#### [DATASET EXCERPTS]
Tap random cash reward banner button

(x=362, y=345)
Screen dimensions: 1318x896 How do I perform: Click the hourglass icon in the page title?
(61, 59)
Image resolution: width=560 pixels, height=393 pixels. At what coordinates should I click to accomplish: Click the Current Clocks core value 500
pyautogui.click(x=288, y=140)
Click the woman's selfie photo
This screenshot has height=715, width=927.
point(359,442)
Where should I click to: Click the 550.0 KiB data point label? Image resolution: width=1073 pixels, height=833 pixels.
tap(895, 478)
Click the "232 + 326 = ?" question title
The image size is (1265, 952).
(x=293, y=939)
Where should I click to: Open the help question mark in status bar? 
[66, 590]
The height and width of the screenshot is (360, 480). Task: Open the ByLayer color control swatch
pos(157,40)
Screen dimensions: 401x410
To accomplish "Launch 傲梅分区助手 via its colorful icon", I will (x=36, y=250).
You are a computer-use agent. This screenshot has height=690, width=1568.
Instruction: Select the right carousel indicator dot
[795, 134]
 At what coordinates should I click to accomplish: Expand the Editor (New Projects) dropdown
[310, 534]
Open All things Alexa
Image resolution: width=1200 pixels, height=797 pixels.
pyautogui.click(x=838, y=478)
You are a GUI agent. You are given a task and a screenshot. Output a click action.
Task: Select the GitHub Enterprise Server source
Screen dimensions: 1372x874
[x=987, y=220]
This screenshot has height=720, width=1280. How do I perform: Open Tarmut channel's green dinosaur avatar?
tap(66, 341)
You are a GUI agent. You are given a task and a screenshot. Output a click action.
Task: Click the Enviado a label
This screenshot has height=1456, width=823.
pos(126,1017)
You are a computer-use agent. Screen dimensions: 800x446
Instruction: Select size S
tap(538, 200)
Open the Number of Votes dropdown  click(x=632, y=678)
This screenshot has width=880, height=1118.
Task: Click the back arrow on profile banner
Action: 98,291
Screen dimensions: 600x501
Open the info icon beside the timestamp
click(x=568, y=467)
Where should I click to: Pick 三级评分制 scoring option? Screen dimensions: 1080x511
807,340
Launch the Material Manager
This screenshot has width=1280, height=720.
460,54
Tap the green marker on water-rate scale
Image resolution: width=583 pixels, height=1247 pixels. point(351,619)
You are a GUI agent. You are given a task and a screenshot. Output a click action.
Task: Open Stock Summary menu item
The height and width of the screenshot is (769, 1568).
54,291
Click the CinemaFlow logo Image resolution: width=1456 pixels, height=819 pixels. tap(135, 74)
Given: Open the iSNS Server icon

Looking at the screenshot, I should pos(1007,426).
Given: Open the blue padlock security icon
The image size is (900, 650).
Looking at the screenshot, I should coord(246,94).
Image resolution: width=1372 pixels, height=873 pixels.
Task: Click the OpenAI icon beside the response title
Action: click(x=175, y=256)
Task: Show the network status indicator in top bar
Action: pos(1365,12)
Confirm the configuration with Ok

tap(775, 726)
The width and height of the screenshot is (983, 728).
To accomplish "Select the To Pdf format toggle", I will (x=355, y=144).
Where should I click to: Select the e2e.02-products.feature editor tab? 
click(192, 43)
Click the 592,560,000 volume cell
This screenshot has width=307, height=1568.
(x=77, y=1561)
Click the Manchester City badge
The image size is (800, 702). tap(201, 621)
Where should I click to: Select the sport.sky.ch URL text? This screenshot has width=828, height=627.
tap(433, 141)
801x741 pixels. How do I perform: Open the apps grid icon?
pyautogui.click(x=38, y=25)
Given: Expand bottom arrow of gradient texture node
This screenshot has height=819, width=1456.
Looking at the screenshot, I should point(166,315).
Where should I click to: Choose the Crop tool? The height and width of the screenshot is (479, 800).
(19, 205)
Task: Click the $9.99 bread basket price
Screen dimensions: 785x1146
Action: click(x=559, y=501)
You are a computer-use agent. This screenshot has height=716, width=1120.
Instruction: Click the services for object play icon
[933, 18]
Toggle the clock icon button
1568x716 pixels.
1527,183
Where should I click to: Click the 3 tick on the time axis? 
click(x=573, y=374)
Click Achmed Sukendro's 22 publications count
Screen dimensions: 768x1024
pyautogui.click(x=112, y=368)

#### [SHORT PROBLEM]
Rewrite all the rows above, swapping "hourglass" for "sand timer" and keeping everything else the same.

#### [THE ANSWER]
Tap random cash reward banner button

(x=362, y=345)
Screen dimensions: 1318x896 How do I perform: Click the sand timer icon in the page title?
(61, 59)
Image resolution: width=560 pixels, height=393 pixels. At what coordinates should I click to accomplish: Click the Current Clocks core value 500
pyautogui.click(x=288, y=140)
Click the woman's selfie photo
This screenshot has height=715, width=927.
point(359,442)
Where should I click to: Click the 550.0 KiB data point label? Image resolution: width=1073 pixels, height=833 pixels.
tap(895, 478)
Click the "232 + 326 = ?" question title
The image size is (1265, 952).
(x=293, y=939)
Where should I click to: Open the help question mark in status bar? 
[66, 590]
The height and width of the screenshot is (360, 480). Task: Open the ByLayer color control swatch
pos(157,40)
Screen dimensions: 401x410
To accomplish "Launch 傲梅分区助手 via its colorful icon", I will (x=36, y=250).
You are a computer-use agent. This screenshot has height=690, width=1568.
Instruction: Select the right carousel indicator dot
[795, 134]
 At what coordinates should I click to accomplish: Expand the Editor (New Projects) dropdown
[310, 534]
Open All things Alexa
Image resolution: width=1200 pixels, height=797 pixels.
pyautogui.click(x=838, y=478)
You are a GUI agent. You are given a task and a screenshot. Output a click action.
Task: Select the GitHub Enterprise Server source
Screen dimensions: 1372x874
[x=987, y=220]
This screenshot has height=720, width=1280. How do I perform: Open Tarmut channel's green dinosaur avatar?
tap(66, 341)
You are a GUI agent. You are given a task and a screenshot. Output a click action.
Task: Click the Enviado a label
This screenshot has height=1456, width=823.
pos(126,1017)
You are a computer-use agent. Screen dimensions: 800x446
Instruction: Select size S
tap(538, 200)
Open the Number of Votes dropdown  click(x=632, y=678)
This screenshot has width=880, height=1118.
Task: Click the back arrow on profile banner
Action: 98,291
Screen dimensions: 600x501
Open the info icon beside the timestamp
click(x=568, y=467)
Where should I click to: Pick 三级评分制 scoring option? Screen dimensions: 1080x511
807,340
Launch the Material Manager
This screenshot has width=1280, height=720.
460,54
Tap the green marker on water-rate scale
Image resolution: width=583 pixels, height=1247 pixels. point(351,619)
You are a GUI agent. You are given a task and a screenshot. Output a click action.
Task: Open Stock Summary menu item
The height and width of the screenshot is (769, 1568).
54,291
Click the CinemaFlow logo Image resolution: width=1456 pixels, height=819 pixels. tap(135, 74)
Given: Open the iSNS Server icon

Looking at the screenshot, I should pos(1007,426).
Given: Open the blue padlock security icon
The image size is (900, 650).
Looking at the screenshot, I should coord(246,94).
Image resolution: width=1372 pixels, height=873 pixels.
Task: Click the OpenAI icon beside the response title
Action: click(x=175, y=256)
Task: Show the network status indicator in top bar
Action: pos(1365,12)
Confirm the configuration with Ok

tap(775, 726)
The width and height of the screenshot is (983, 728).
To accomplish "Select the To Pdf format toggle", I will (x=355, y=144).
Where should I click to: Select the e2e.02-products.feature editor tab? 
click(192, 43)
Click the 592,560,000 volume cell
This screenshot has width=307, height=1568.
(x=77, y=1561)
Click the Manchester City badge
The image size is (800, 702). tap(201, 621)
Where should I click to: Select the sport.sky.ch URL text? This screenshot has width=828, height=627.
tap(433, 141)
801x741 pixels. How do I perform: Open the apps grid icon?
pyautogui.click(x=38, y=25)
Given: Expand bottom arrow of gradient texture node
This screenshot has height=819, width=1456.
Looking at the screenshot, I should point(166,315).
Where should I click to: Choose the Crop tool? The height and width of the screenshot is (479, 800).
(19, 205)
Task: Click the $9.99 bread basket price
Screen dimensions: 785x1146
Action: click(x=559, y=501)
You are a computer-use agent. This screenshot has height=716, width=1120.
Instruction: Click the services for object play icon
[933, 18]
Toggle the clock icon button
1568x716 pixels.
1527,183
Where should I click to: Click the 3 tick on the time axis? 
click(x=573, y=374)
Click Achmed Sukendro's 22 publications count
Screen dimensions: 768x1024
pyautogui.click(x=112, y=368)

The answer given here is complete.